Washing at lower temperatures is preferable, but what if you could do your week’s washing at just 15°C?
Chemists, biologists and engineers from the University of Warwick think this might be possible after discovering that nanodiamonds – pieces of carbon less than ten-thousandths the diameter of a human hair – can help loosen crystallised fat from surfaces.
Researchers found that 5nm nanodiamond particles dramatically improved triglyceride lipid removal from a hydrophobic surface at room temperature using an anionic or non-ionic surfactant. Their results are published in ACS Applied Materials and Interfaces.

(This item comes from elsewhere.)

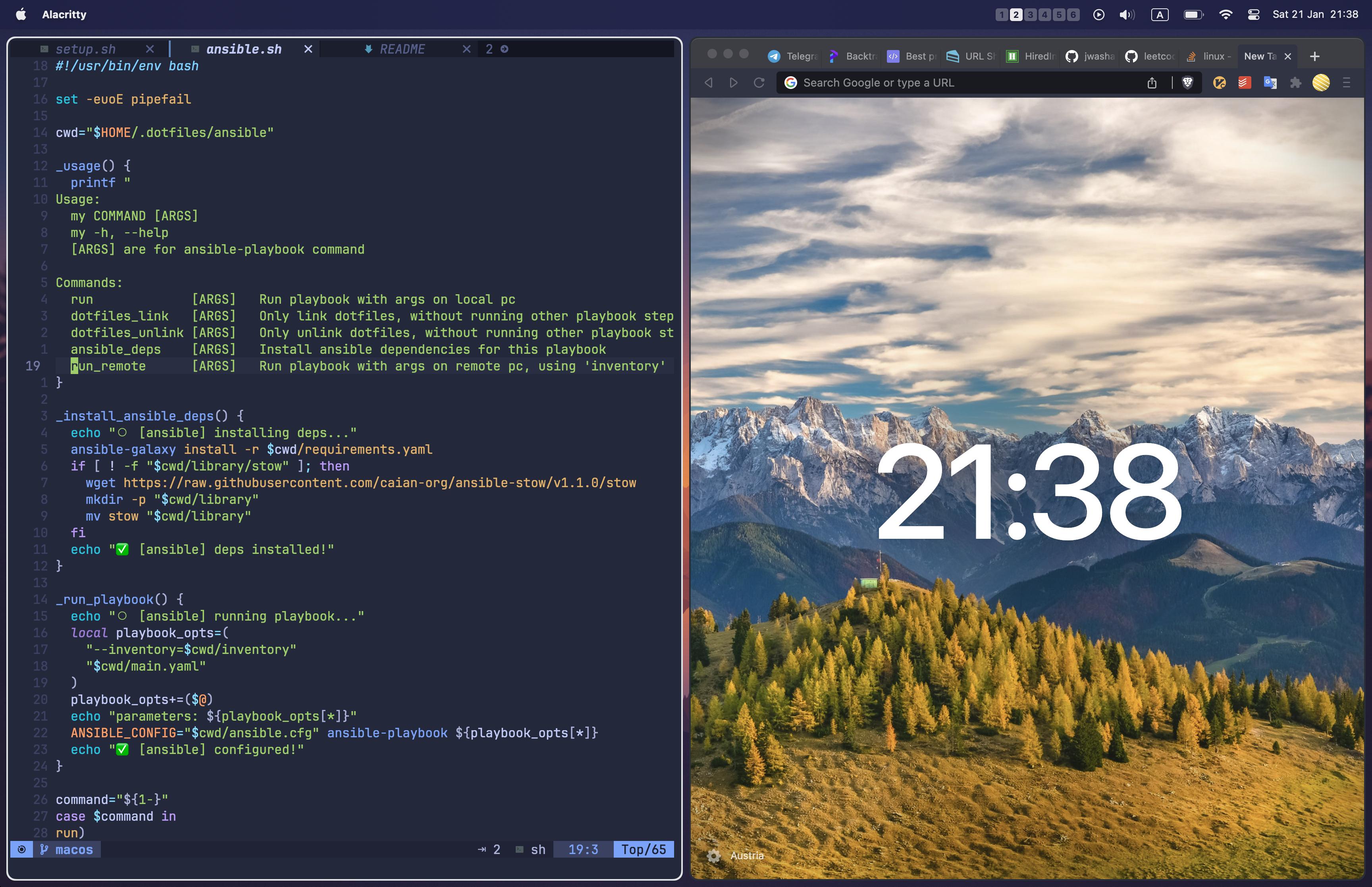The image size is (1372, 887).
Task: Open the extensions puzzle piece menu
Action: 1295,82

“We found that the 5nm diamonds changed the way detergents behaved at 25°C, doubling the amount of fat removed when using one particular commercial detergent molecule,” said research leader, Dr Andrew Marsh, from the Department of Chemistry.
“Even at temperatures as low as 15°C, otherwise hard-to-remove fat could be solubilised from a test surface.”

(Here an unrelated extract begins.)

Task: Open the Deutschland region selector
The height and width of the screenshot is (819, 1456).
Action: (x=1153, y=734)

Researchers prepared nanodiamond-surfactant colloids and measured the stability by dynamic light scattering. They also used quartz crystal microbalance-dissipation to compare their ability to remove surface-bound model triglyceride lipid with ionic and non-ionic aqueous surfactants at 15-25°C.

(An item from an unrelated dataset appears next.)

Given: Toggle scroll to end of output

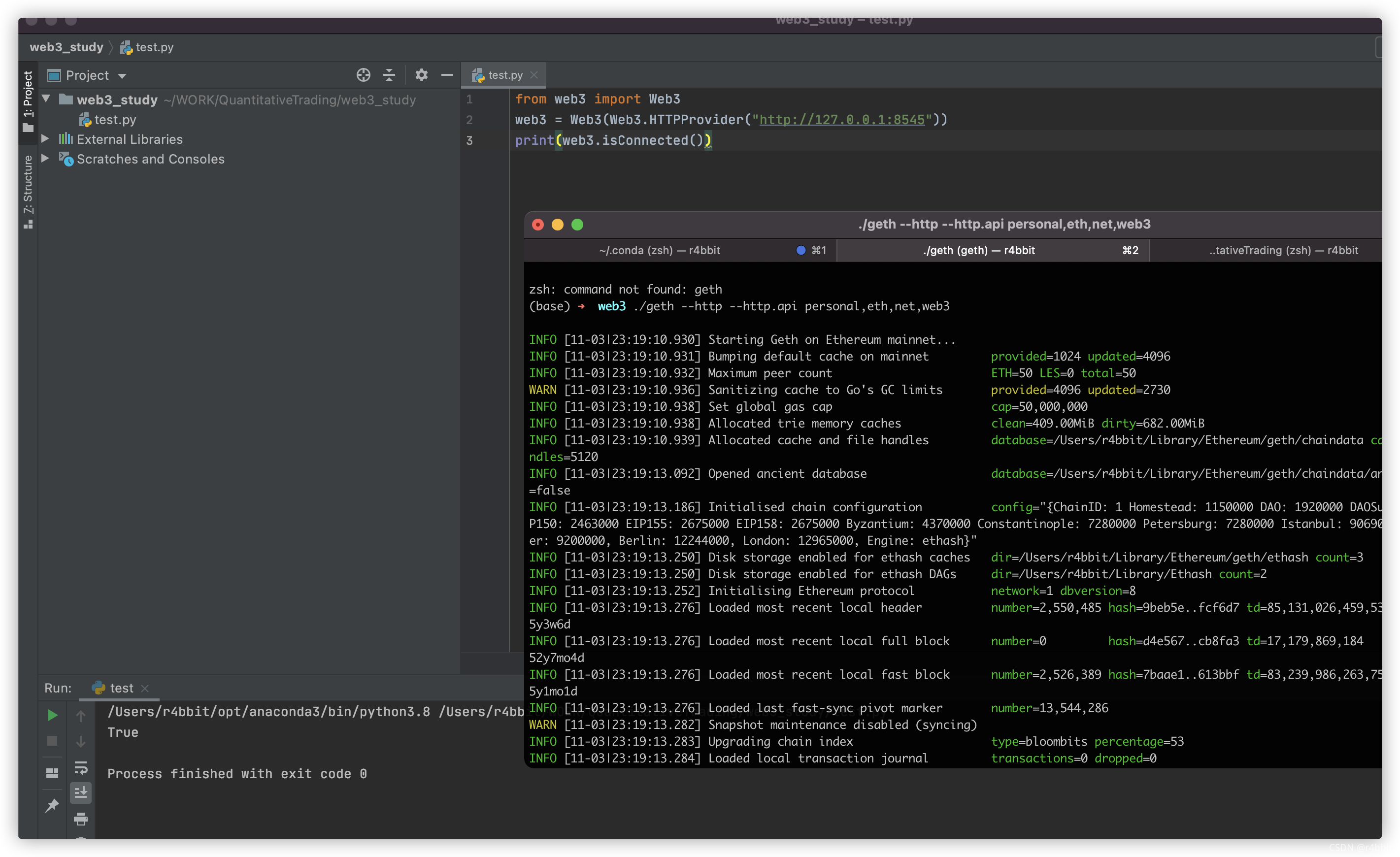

They observed a clear improvement in removal of triglycerides, even at 15°C, both with nanodiamond-surfactant colloids and by prior nanoparticle deposition on an interfacial lipid, showing that nanodiamonds can play a crucial role in enhancing detergency process.
“The physical and chemical insight already gained paves the way for future research to explore how this unique behaviour might be exploited in other ways,” said Marsh.
The research – which also included scientists from Aston University – was funded by the UK Engineering and Physical Sciences Research Council and P&G plc.